(Задания)
A) Измените фрагмент текста об одесских литераторах от «Одесские литераторы подчеркнуто» до «до 1922 года.», заменив «френчи» на «гимнастерки».
B) Изложите в виде списка основные факты абзаца текста об одесских литераторах, который начинается словами «На Петра Великого в 1918-м».
C) Продолжите текст об одесских литераторах и «Коллективе поэтов» с того места, на котором он заканчивается.

(Цитируемый текст)
..............................
Одесские литераторы подчеркнуто пренебрежительно относились к нужде. Одеты они были в потертые военного времени френчи и пиджаки, но забота об обуви представляла труднейшую проблему. Рынок отвечал астрономической цифрой стоимости «колес», как их тогда называли. Если ботинки рвались, над человеком нависала катастрофа, ибо все пределы починки и ремонта были давно превзойдены. Вся «проза» жизни превращалась в угрозу существованию. Это касалось всего – от продуктов до топлива, одежды, обуви, белья, мыла, освещения… И вот, несмотря на все это, «Зеленая лампа» обустроила себе штаб на улице Петра Великого. Его назовут «Коллектив поэтов», и он просуществует до 1922 года.

На Петра Великого в 1918-м пустую квартиру бежавших от революции буржуев самолично реквизировал некто Митя Ширмахер – человек, который на сегодняшнем языке «жил по понятиям». Он был хром, носил ортопедический сапог. Лицо имел бледное, один глаз был зеленый, другой – желтый. Опираясь на палку и хромая, Митя предложил поэтам комнаты. Их было две, довольно обширные, обе с выходом на балкон. Двигаясь, Ширмахер ласково ощупывал рукой шелковую обивку кресел и большие атласные желтые портьеры. В комнатах сохранилась мягкая мебель и даже рояль. Мелких предметов, посуды, ваз не было – их начисто унесла волна эвакуации. Митя поинтересовался: «Будут ли все расходы по квартплате и освещению оплачивать поэтами?» – и получил немедленное согласие. Потом он перешел к главному для себя вопросу: «Из чего лучше сшить костюм для приема гостей – из занавесок или обивки?»
..............................
(Сохранённый листинг)

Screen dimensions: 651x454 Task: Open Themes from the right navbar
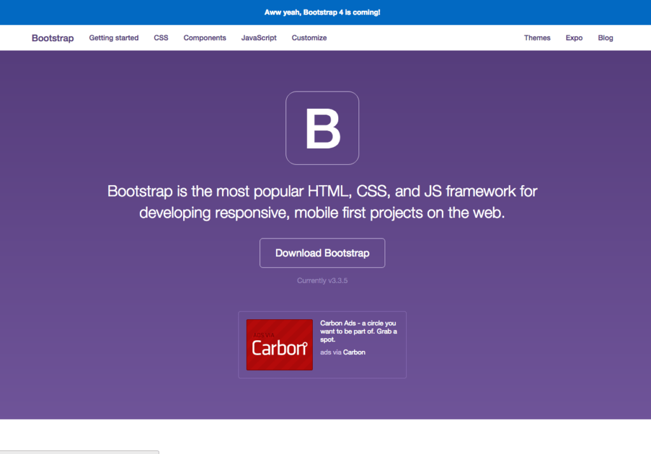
..............................
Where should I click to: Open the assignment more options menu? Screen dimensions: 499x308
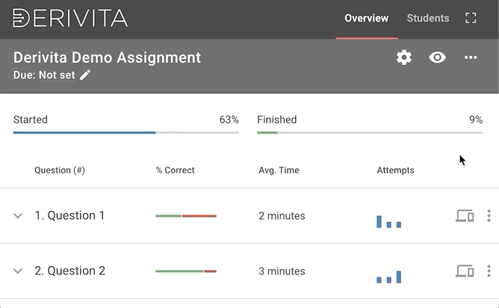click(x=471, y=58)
..............................
(Ответы к заданиям)
A)
Одесские литераторы подчеркнуто пренебрежительно относились к нужде. Одеты они были в потертые военного времени гимнастерки и пиджаки, но забота об обуви представляла труднейшую проблему. Рынок отвечал астрономической цифрой стоимости «колес», как их тогда называли. Если ботинки рвались, над человеком нависала катастрофа, ибо все пределы починки и ремонта были давно превзойдены. Вся «проза» жизни превращалась в угрозу существованию. Это касалось всего – от продуктов до топлива, одежды, обуви, белья, мыла, освещения… И вот, несмотря на все это, «Зеленая лампа» обустроила себе штаб на улице Петра Великого. Его назовут «Коллектив поэтов», и он просуществует до 1922 года.

B)
- В 1918 году Митя Ширмахер самолично реквизировал на улице Петра Великого пустую квартиру бежавших от революции буржуев. Он был человеком, который «жил по понятиям».
- Ширмахер хромал, носил ортопедический сапог и опирался на палку. Лицо у него было бледное, один глаз зеленый, другой желтый.
- Он предложил поэтам две обширные комнаты с выходом на балкон. В них сохранились мягкая мебель и рояль, а мелкие предметы, посуду и вазы унесла волна эвакуации.
- Поэты сразу согласились оплачивать все расходы по квартплате и освещению.
- Затем Ширмахер спросил, из чего лучше сшить костюм для приема гостей: из занавесок или из обивки.

C)
Поэты заподозрили, какая угроза нависла над креслами. После долгих дебатов и консультаций они убедились, что отговорить Митю от задуманного никак не удается. С болью в сердце пожертвовали занавесками. Через некоторое время действительно на Мите и его верном адъютанте молодом Юре появились баснословно ярко-желтые блестящие френч и галифе, чем-то отдаленно напоминавшие камзолы мушкетеров.

Митя Ширмахер принадлежал к славному племени одесских комбинаторов. Его прозвали Хромым бесом Тюркаре. Он действительно напоминал героев Лесажа. Но пока что он был небезынтересным собеседником и гостеприимным хозяином.

Решили, что клуб будет открыт без ограничений для всех выступлений, не будет ни устава и никаких стеснений для посетителей. По вечерам все больше стекалось народу, горела одна лампа под зеленым абажуром. Багрицкий и Олеша читали стихи русских поэтов. Память их была неисчерпаема. «Чьи это стихи, Юра?» – порой обращался Багрицкий к Олеше. Но эрудиция Олеши тоже огромна. Они читают по очереди Фета, Тютчева, Баратынского, Батюшкова, Языкова, много Пушкина и Лермонтова.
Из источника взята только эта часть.